Interpret: How well does the model perform? Is it better at detecting diabetes (sensitivity) or non-diabetes (specificity)? Why might this matter for medical diagnosis?

The model performs reasonably well with an accuracy around 77%. However, it is significantly better at specificity (detecting non-diabetes) than sensitivity (detecting diabetes). In a medical context, low sensitivity is concerning because it means the model produces many “False Negatives” which are people who actually have diabetes but are told they don’t. Missing a diagnosis can prevent early intervention, leading to long-term health complications.

Question 3: ROC Curve, AUC, and Interpretation

#Enter your code here
library(pROC)
## Type 'citation("pROC")' for a citation.
## 
## Attaching package: 'pROC'
## The following objects are masked from 'package:stats':
## 
##     cov, smooth, var
roc_obj <- roc(response = data_subset$Outcome,
               predictor = model$fitted.values,
               levels = c("0", "1"),
               direction = "<")

auc_val <- auc(roc_obj); auc_val
## Area under the curve: 0.828
plot.roc(roc_obj, 
         print.auc = TRUE, 
         legacy.axes = TRUE,
         xlab = "False Positive Rate (1 - Specificity)",
         ylab = "True Positive Rate (Sensitivity)")

What does AUC indicate (0.5 = random, 1.0 = perfect)?

The AUC of 0.828 indicates that there is an 82.8% chance that the model will rank a randomly chosen positive instance higher than a randomly chosen negative one.

For diabetes diagnosis, prioritize sensitivity (catching cases) or specificity (avoiding false positives)? Suggest a threshold and explain.

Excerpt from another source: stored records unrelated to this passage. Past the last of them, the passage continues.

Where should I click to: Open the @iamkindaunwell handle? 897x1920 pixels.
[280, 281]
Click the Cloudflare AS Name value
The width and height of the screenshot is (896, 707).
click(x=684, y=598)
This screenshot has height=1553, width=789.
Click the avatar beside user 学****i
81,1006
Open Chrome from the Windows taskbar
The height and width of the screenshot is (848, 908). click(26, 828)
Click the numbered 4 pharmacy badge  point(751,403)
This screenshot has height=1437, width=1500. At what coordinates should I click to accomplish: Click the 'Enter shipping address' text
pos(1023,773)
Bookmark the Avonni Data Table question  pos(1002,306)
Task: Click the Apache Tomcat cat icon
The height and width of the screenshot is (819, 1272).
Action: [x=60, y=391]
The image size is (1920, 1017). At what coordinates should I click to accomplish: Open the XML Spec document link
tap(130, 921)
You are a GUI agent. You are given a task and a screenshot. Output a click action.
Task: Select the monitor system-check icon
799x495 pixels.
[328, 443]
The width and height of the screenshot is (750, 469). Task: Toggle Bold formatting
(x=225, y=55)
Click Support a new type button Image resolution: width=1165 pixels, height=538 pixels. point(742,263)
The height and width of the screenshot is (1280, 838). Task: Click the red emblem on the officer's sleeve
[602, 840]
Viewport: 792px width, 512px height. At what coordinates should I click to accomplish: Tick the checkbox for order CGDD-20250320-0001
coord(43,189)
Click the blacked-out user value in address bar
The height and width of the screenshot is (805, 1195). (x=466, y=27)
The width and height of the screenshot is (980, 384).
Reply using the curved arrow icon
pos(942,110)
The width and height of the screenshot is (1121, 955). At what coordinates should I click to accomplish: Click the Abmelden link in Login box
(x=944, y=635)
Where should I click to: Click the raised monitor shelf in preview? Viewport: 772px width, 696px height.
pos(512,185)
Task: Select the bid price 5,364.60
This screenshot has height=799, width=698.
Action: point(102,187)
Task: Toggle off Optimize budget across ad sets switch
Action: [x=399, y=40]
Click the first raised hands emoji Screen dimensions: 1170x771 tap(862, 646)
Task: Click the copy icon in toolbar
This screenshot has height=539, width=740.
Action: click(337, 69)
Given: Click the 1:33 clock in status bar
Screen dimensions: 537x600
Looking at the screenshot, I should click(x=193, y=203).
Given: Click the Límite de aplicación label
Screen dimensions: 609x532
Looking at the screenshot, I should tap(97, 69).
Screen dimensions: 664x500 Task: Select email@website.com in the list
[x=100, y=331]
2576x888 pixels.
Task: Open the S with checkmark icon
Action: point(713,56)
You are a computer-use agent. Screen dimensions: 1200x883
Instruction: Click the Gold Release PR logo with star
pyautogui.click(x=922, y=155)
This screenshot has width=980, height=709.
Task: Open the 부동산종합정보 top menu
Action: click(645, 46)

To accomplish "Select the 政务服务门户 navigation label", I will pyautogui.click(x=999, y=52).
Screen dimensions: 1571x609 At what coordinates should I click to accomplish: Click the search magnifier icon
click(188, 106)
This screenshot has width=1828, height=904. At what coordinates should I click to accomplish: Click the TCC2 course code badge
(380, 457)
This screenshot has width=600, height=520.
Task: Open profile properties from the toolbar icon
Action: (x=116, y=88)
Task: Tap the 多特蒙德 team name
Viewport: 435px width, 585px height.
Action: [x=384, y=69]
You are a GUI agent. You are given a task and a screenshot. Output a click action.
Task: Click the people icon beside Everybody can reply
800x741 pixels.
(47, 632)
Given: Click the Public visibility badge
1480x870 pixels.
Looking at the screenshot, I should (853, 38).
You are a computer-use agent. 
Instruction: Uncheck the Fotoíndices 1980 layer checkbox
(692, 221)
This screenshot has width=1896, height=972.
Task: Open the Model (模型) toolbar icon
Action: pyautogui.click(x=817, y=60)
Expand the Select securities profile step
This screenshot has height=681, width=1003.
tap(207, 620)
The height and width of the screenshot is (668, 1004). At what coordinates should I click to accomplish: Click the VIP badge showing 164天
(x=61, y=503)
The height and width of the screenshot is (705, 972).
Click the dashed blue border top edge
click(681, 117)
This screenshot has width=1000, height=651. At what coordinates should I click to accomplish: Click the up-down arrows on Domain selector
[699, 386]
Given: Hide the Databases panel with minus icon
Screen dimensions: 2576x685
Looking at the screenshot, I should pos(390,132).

For diabetes diagnosis, we should generally prioritize sensitivity. It is usually better to have a false positive (which can be cleared by a more expensive follow-up test) than to miss a true case of diabetes. Because of this, I would suggest lowering the threshold from 0.5 to 0.3. By lowering the threshold, it makes the model more suspicious. While this will increase the number of false positives (lowering specificity), it will catch more actual cases of diabetes (increasing sensitivity), which is safer for patient outcomes.